## EXERCISE GOAL
Filter the listing below, keeping every line that holds "from".

--- AVAILABLE DATA Enclosed Below ---

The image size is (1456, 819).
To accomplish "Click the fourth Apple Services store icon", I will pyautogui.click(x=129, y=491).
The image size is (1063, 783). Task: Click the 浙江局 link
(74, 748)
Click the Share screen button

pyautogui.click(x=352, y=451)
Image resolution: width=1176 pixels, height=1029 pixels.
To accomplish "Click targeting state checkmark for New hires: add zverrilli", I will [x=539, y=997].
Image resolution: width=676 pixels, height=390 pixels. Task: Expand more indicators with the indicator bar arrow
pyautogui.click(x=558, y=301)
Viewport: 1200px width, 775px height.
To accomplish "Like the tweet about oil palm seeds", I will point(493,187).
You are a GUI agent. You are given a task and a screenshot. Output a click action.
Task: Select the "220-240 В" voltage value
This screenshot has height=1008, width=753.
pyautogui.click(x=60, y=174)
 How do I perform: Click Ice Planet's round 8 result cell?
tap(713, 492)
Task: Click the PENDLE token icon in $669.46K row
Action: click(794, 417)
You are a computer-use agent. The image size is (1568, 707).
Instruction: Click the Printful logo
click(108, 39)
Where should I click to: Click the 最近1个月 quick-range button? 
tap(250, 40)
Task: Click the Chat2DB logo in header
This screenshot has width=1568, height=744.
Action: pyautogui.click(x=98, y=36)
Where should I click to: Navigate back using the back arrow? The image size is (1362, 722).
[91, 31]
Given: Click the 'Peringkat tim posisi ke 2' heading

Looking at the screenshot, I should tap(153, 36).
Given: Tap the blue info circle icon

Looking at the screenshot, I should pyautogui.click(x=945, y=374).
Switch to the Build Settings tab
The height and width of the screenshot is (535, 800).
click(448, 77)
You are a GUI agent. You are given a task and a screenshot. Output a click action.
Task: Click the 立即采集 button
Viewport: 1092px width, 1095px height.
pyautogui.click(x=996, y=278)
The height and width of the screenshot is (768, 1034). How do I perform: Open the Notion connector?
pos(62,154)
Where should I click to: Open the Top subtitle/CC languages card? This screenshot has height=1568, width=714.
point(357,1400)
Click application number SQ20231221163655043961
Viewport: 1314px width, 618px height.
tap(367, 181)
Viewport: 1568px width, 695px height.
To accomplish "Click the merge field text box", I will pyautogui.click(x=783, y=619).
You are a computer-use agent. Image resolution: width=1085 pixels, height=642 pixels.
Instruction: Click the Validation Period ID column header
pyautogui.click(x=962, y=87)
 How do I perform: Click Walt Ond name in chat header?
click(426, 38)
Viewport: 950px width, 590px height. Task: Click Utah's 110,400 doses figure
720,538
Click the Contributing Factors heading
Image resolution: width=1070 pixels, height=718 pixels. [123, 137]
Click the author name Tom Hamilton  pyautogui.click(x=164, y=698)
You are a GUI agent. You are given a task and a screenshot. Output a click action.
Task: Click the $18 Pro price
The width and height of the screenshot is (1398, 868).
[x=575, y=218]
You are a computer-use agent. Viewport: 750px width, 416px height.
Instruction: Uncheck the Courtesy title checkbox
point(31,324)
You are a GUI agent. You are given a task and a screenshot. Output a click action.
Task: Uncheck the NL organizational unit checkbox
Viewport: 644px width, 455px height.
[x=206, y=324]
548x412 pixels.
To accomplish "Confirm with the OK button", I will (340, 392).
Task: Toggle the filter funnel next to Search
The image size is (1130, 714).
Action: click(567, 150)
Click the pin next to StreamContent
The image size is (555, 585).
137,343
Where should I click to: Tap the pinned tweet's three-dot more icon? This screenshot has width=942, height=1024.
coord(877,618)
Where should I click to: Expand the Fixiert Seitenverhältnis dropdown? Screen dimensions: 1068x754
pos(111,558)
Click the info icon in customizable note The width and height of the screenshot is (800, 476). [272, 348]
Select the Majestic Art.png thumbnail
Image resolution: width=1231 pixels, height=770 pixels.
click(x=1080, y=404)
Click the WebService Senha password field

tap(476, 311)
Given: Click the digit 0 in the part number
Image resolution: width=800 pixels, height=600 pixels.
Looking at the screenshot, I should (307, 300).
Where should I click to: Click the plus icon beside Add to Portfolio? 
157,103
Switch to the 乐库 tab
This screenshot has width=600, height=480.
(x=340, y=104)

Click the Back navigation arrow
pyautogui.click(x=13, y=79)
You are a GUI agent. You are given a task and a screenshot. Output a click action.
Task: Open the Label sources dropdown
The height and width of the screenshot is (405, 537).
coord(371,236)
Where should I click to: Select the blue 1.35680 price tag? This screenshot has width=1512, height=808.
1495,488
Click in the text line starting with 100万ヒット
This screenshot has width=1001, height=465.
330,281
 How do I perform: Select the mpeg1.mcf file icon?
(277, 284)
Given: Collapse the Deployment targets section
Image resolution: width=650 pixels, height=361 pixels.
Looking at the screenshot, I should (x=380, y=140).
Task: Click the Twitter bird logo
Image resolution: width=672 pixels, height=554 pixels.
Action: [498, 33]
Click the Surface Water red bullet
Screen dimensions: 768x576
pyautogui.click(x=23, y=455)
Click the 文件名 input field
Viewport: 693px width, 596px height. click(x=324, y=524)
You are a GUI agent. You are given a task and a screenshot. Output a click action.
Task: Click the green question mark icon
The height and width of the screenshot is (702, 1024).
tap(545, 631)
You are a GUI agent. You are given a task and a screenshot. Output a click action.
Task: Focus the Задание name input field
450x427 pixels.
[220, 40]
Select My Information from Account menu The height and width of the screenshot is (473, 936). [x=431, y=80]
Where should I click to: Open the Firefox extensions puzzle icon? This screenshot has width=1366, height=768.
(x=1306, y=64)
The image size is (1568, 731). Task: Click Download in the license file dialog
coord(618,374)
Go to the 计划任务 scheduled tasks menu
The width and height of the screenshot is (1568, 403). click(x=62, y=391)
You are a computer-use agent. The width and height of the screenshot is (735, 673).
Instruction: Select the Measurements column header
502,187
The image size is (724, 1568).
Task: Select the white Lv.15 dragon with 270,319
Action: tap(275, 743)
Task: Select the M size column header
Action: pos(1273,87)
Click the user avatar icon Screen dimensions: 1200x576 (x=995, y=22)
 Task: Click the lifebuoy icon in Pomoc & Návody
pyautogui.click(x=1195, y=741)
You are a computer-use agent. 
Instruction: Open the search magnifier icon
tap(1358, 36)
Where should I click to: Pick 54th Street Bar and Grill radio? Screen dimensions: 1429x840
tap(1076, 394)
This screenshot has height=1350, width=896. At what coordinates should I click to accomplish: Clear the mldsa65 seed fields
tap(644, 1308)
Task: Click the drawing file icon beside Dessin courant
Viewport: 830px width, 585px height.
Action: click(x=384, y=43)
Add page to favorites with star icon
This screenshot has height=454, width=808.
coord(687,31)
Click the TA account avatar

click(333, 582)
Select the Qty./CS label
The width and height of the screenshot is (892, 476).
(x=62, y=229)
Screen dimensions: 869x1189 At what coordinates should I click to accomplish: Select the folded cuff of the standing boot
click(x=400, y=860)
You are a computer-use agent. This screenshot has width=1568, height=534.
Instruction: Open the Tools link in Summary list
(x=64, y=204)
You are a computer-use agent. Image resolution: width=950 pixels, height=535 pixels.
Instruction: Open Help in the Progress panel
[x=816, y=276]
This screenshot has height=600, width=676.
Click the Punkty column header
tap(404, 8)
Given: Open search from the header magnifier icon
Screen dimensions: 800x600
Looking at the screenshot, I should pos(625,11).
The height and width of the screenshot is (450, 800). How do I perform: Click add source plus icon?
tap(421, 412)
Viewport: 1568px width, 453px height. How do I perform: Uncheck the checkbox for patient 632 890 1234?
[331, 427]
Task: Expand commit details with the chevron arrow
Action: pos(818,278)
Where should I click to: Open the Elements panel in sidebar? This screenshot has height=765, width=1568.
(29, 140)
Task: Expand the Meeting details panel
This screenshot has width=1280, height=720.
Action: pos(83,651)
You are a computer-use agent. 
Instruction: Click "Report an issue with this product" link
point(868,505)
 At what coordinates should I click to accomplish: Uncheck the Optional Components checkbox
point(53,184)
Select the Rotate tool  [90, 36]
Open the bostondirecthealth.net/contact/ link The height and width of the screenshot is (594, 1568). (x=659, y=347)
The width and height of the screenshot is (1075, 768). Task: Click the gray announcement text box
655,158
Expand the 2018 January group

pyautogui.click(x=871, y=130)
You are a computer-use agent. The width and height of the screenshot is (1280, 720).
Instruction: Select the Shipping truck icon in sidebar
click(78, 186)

--- End of Enclosed AVAILABLE DATA ---

## THE COMPLETED TASK
Select My Information from Account menu The height and width of the screenshot is (473, 936). [x=431, y=80]
Given: Open search from the header magnifier icon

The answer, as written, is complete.